Jean-Marie Bockel, ancien ministre de la Coopération au développement sous Nicolas Sarkozy l’a très bien compris. Il commente la chute de Compaoré : « Quelles que soient les qualités d’un certain nombre de chefs d’Etat, à un moment donné, il y a l’usure du pouvoir. » En effet, prenons les exemples de Mobutu au Congo, Ben Ali en Tunisie ou Moubarak en Egypte. Tous ont été pendant plusieurs décennies des alliés majeurs des puissances occidentales et de leurs intérêts économiques. Mais tous sont arrivés au point de rupture, où ils n’étaient plus capables de contrôler leur peuple et gérer leur pays au seul profit des multinationales et des intérêts géostratégiques étasunien et français. Tous ont dû partir.

Les gouvernements occidentaux ont donc développé des stratégies pour « accompagner » ce genre de processus en garantissant « la relève ». Les dirigeants peuvent changer, mais leur politique pro-occidentale doit continuer. Nous avons ainsi vu comment les Etats-Unis et l’Europe ont essayé « d’accompagner » le Printemps arabe en Tunisie et en Egypte.

Le rôle de l’armée, et de « l’opposition »

Le danger existe qu’au Burkina Faso, cette insurrection populaire soit récupérée par ces forces. Le noyau dur au sein de l’armée, le Régiment de la sécurité présidentielle, sur lequel Compaoré s’appuyait, est toujours intact. Ce noyau dur a même réussi à mettre un des leurs chefs, le Lieutenant-colonel Zida, à la tête de l’État. Ces mêmes militaires ont laissé s’échapper Compaoré et les siens vers des pays voisins.

Les États-Unis voient qu’une simple reprise en main du pays à travers un régime militaire ne sera pas acceptée par le peuple burkinabé et insistent pour que les militaires « transfèrent immédiatement le pouvoir aux autorités civiles ». Et, en effet, dés dimanche 2 novembre après-midi, des concertations ont eu lieu entre le Lieutenant-colonel Zida et les partis de l’opposition.

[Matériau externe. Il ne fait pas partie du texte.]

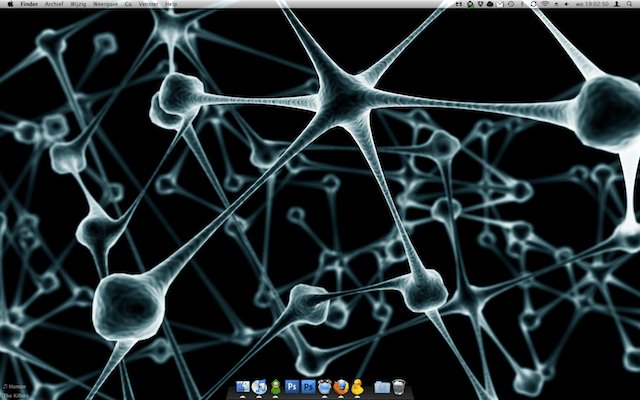
Task: Open the Venster menu
Action: (x=148, y=5)
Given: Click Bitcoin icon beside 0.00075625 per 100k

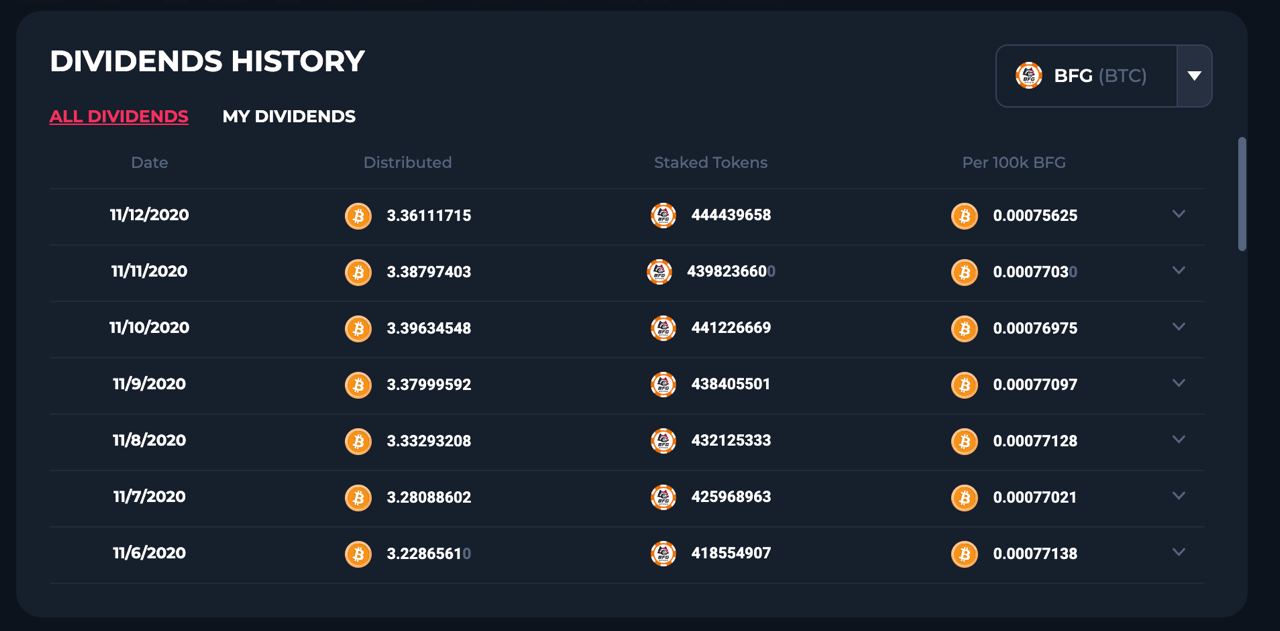Looking at the screenshot, I should [x=964, y=216].
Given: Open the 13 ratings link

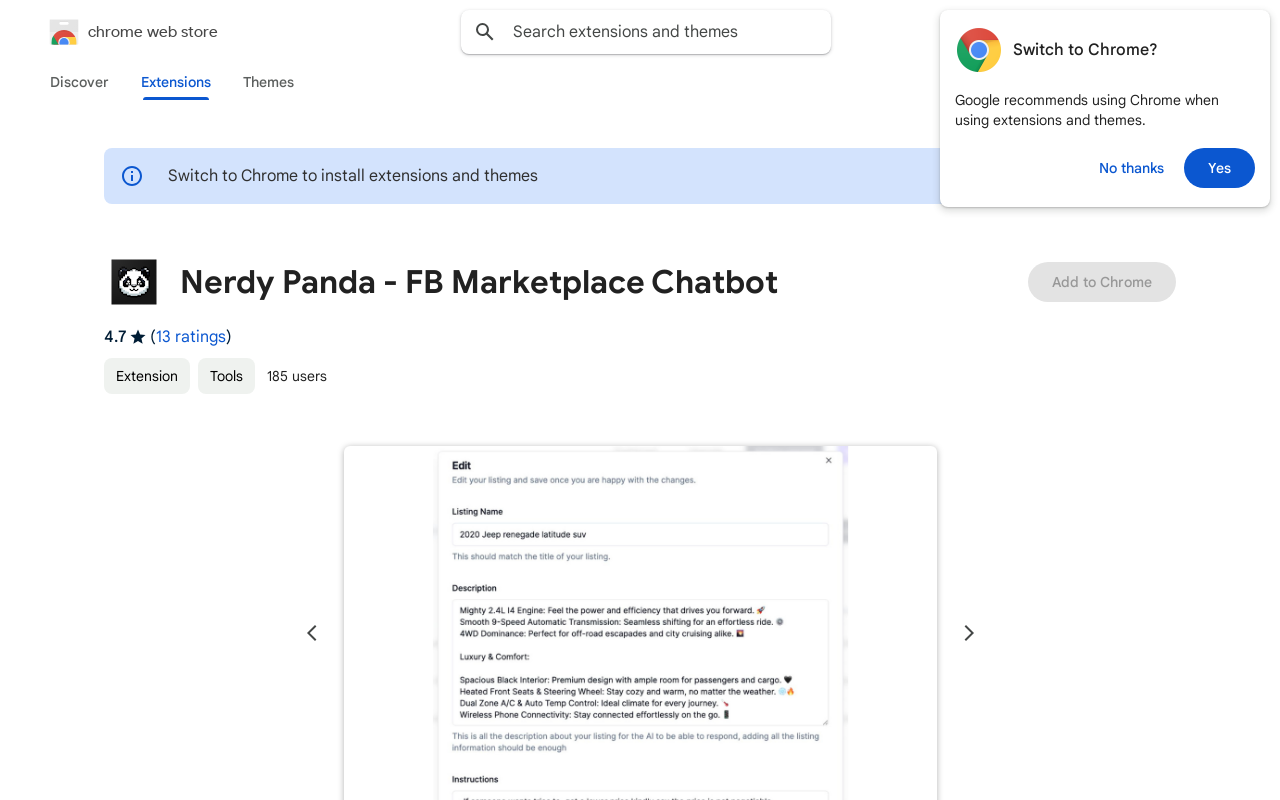Looking at the screenshot, I should 191,336.
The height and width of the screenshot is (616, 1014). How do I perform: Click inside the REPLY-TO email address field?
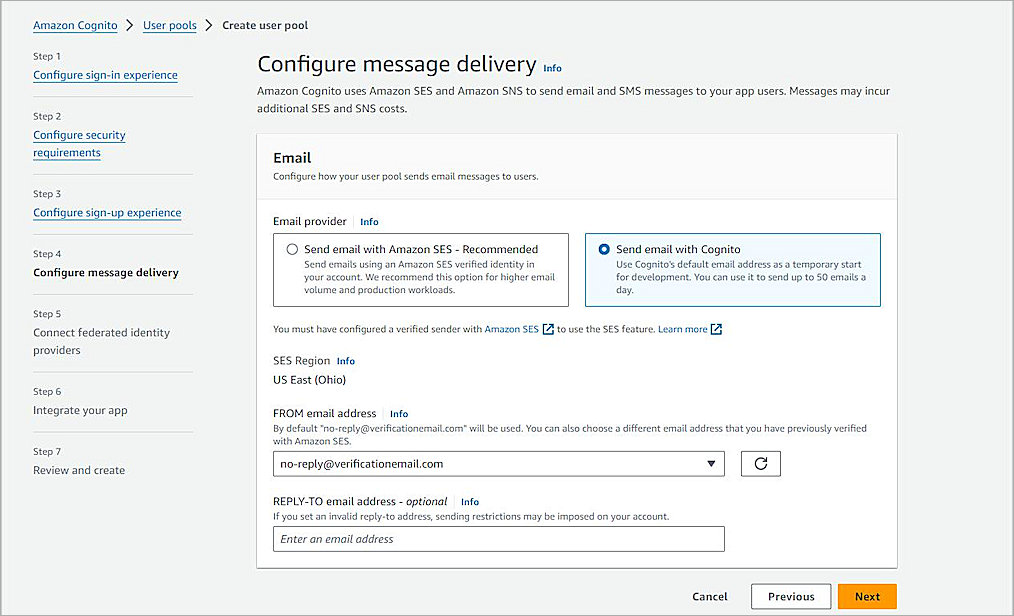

Or, dans ce qu’on appelle les partis de l’opposition, il y a aussi des anciens collaborateurs de Compaoré. Zéréphin Diabré, par exemple, a le titre de « chef de file de l’opposition ». Diabré a été ministre du Commerce, de l’Industrie et des Mines, de l’Économie, des Finances et du Plan. Ensuite, il est devenu pendant 5 ans (2006-20011) directeur Afrique et Moyen-Orient de la multinationale française AREVA. Saram Sérémé, la dirigeante du parti d’opposition PDC et en même temps présidente de la coordination des femmes de l’opposition, réclame la direction de l’organe de transition. Elle a été jusqu’en 2012 membre du parti de Compaoré. On l’appelait la « Compaoré-girl ». Ce n’est que quand elle a senti le vent tourner avec les évènements de 2011 qu’elle a quitté le parti de Compaoré. On voit même apparaître la figure de Jean-Baptiste Ouédraogo, le président qui avait été renversé par Sankara en 1983.Et enfin le parti de Compaoré, le CDP, a sorti une déclaration en louant Compaoré et en disant être « disponible » pour travailler avec les autorités de la transition.

En face de ce beau monde se trouve le peuple burkinabé avec un mouvement syndical puissant et des partis qui se disent les héritiers de Sankara. Sauront-ils s’unir, orienter et organiser le peuple pour qu’il puisse défendre sa victoire ? S’unir pour que le peuple obtienne justice pour les nombreuses victimes de la dictature et impose un vrai changement ? L’avenir nous le dira.